Impressioning is a covert entry technique that creates a working key for a target lock. Impressioning has two variants: copying, which focuses on making a mold of a working key; manipulation, which focuses on using a blank key to manipulate lock components to determine their proper positions. This page will focus on manipulation-based impressioning.
For information on copying-based impressioning, please visit the "Tool Mark Identification" and "Material Transfer" sections of the Key Analysis page.
Manipulation-based impressioning works by taking a blank key that fits a target lock, applying extreme torque to the key (thus binding components), and manipulating the key blank in order to produce marks on the key. This is correct for pin-tumbler locks, but the actual process varies for different lock designs. The theory behind impressioning is that components at the wrong position will bind and become immobile. When the soft brass key contacts the immoble components, a mark should be produced. When a component is properly positioned it should no longer bind and thus no longer leave marks. The blank is used to gather marks, then filed in those positions. This is repeated until all components are in their proper position and the lock opens.
Because this type of manipulation is stressful on the key and cylinder we expect to find various types of forensic evidence. Namely, it is expected that the forceful binding of bottom pins, all of which are raised at or above shear line, to cause marks. We may also find material transfer from filing the key if the attacker is not careful to properly clean the key after each filing.
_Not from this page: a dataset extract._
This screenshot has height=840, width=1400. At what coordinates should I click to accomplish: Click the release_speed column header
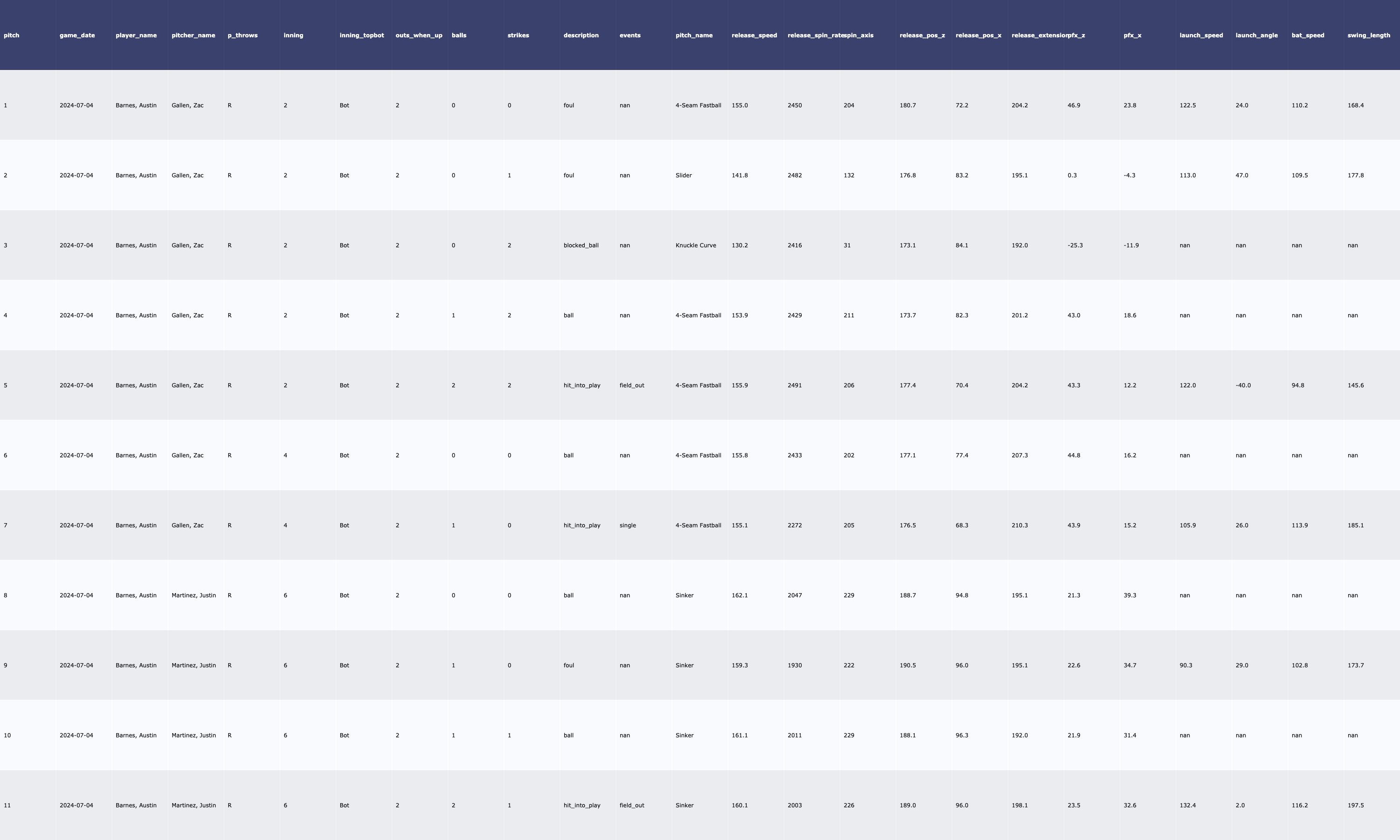click(x=754, y=35)
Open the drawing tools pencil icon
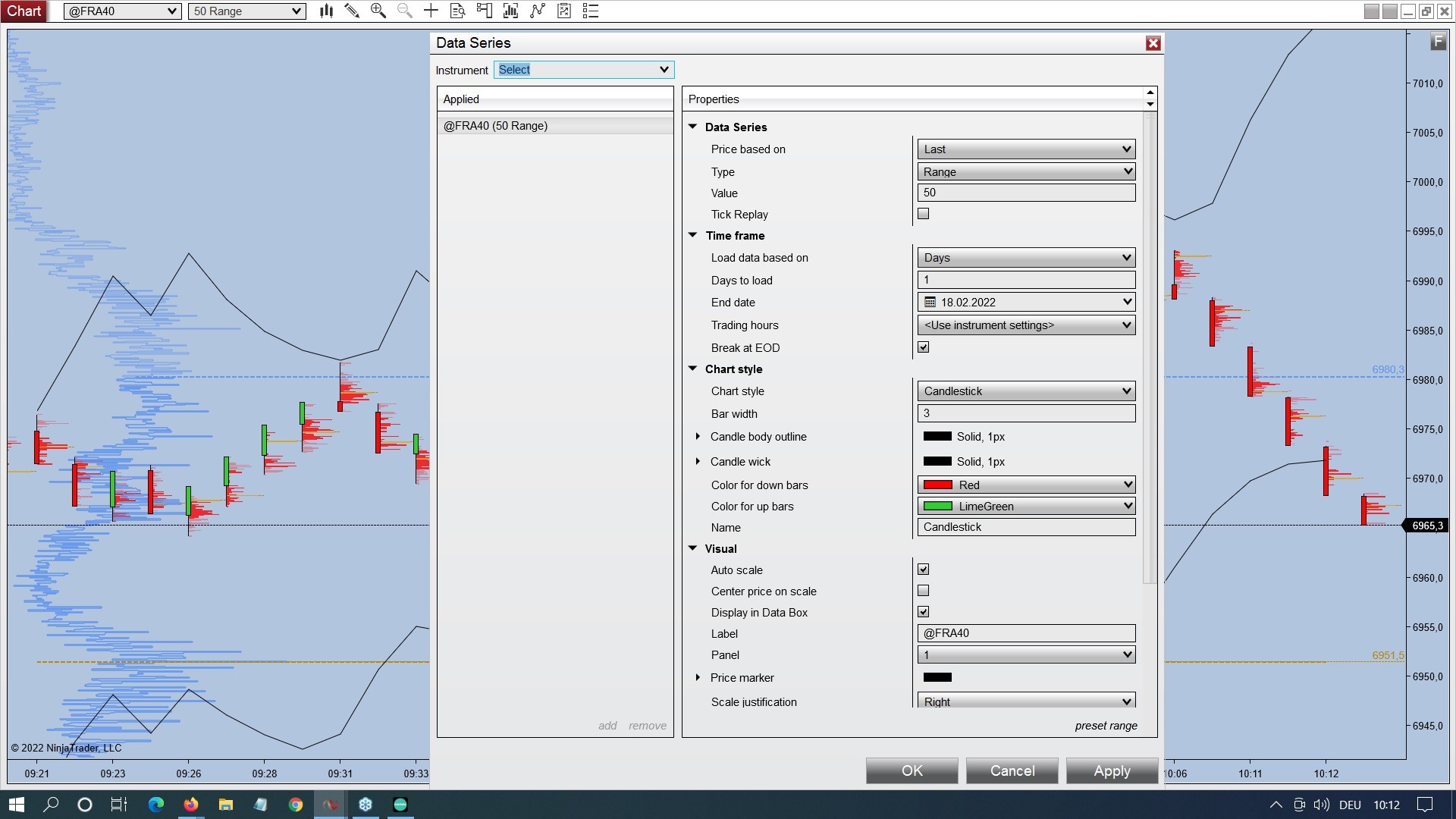The image size is (1456, 819). click(x=352, y=11)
There are variations on the manipulation process that use pressure responsive materials, such as lead, tape, or plastic to facilitate the process of impressioning. In these cases we may also find material transfer as the soft materials rub against the keyway and inside of the plug.
Of course, the key used in manipulation-based impressioning will provide a good deal of forensic evidence, but that is covered in the "Hand-made Keys" and "Tool Mark Identification" sections on the Key Analysis page.